In the present study, we describe the case of a young male with orbital schwannoma and discuss this pathology.
Case Report
We report the case of a 24-year-old male patient who presented with a 2-year history of progressive pressure frontal headache and enlarging mass on the right upper eyelid. Two months before hospital admission, he noticed worsening of the vision . There was no report about family cancer or medications in use. Physical examination showed right eye proptosis and lateral inferior dislocation. There were diplopy and right visual field impairment; however, the extrinsic ocular movements and pupillary reactions were preserved.

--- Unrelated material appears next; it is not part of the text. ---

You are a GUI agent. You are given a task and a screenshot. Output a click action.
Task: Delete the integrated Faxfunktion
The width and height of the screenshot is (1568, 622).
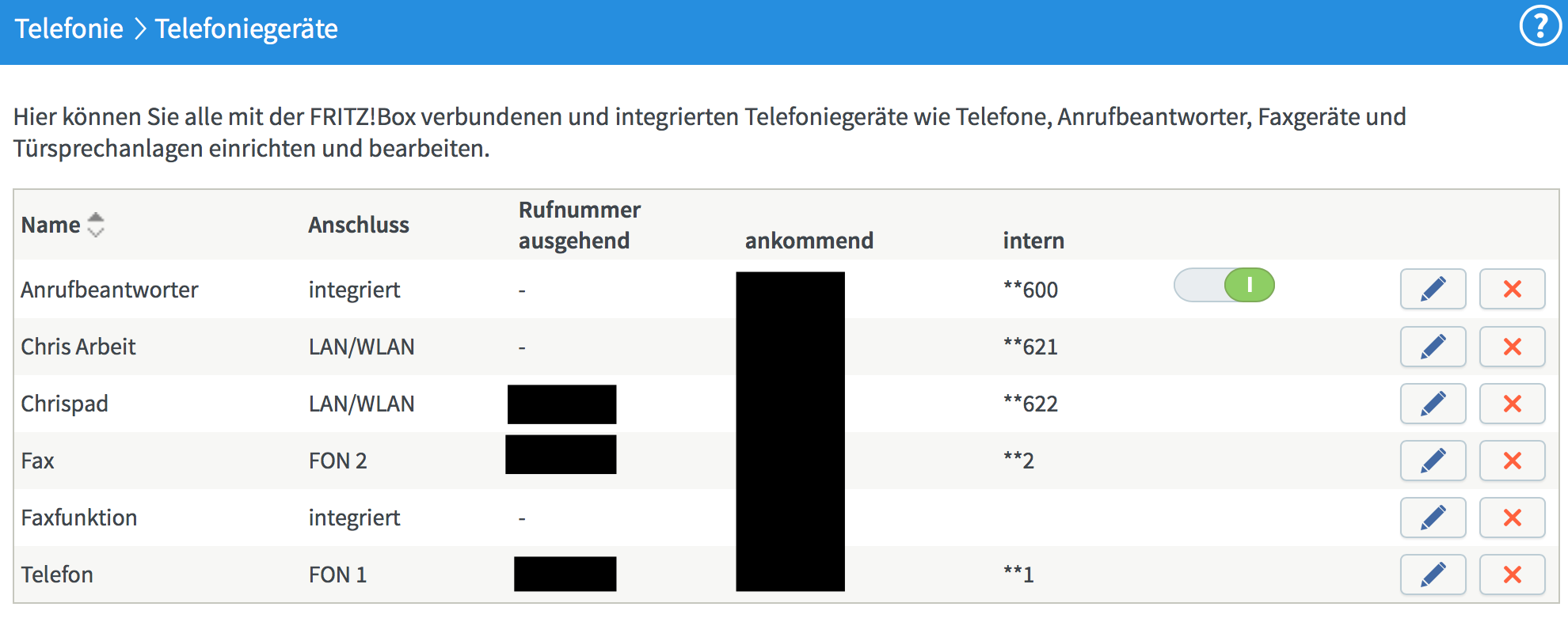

The orbital MRI evidenced a mass with major dimensions of 3.1 × 2.5 × 1.5 cm located above the right eye. It had a high intensity signal on T2-weighted images, a low intensity on T1-weighted images, and heterogeneous contrast enhancement. ([Fig. 1])
Fig. 1 A and B – Magnetic resonance imaging: axial T1 gadolinium sequence showing a right orbit lesion, superior to eye with heterogeneous enhancement. C – Coronal T2 sequence showing the relationship between the tumor and the right eye. D – Coronal T1 sequence that evidences the tumor and its disposition, lateral and superior to the optic nerve.
Due to the large size of the lesions and its localization, the transcranial approach was chosen. The incision was arcuate, starting from the superior rim of the zygomatic arch to the midline of the skull in the frontal region and ending back at the hairline because patient expressed the desire to avoid a scar on his face.
A fronto-orbital craniotomy provided a good superior and lateral orbital exposition. The mass was encapsulated and attached to the supraorbital nerve. In the next step, a delicate dissection from orbital fat, nerves, and muscles was made, allowing the “en bloc” resection.
After a complete tumor resection and rigorous hemostasis, the orbit and bone flap were closed with the help of titanium plates and bone cement.
The postoperative period occurred without complications. Fifteen days after the surgery, the patient showed campimetry with progressive improvement of the visual field. Physical examination presented symmetric ocular globes, without diplopia, facial sensibility, palpebral elevation, or extrinsic ocular muscles alterations. An orbital MRI confirmed complete resection of the lesion, and the pathological definitive study revealed a grade I schwannoma with a ki-67 of 2%. ([Fig. 2]).
Fig. 2 Postoperative axial and coronal magnetic resonance imaging showing a complete tumor resection with eye symmetry return and preservation of orbital structures.
Discussion
Orbital schwannomas are rare, presenting frequency between 1 and 5% of all orbit neoplasms, with age variation from 20 to 70 years old and without gender prevalence.[1]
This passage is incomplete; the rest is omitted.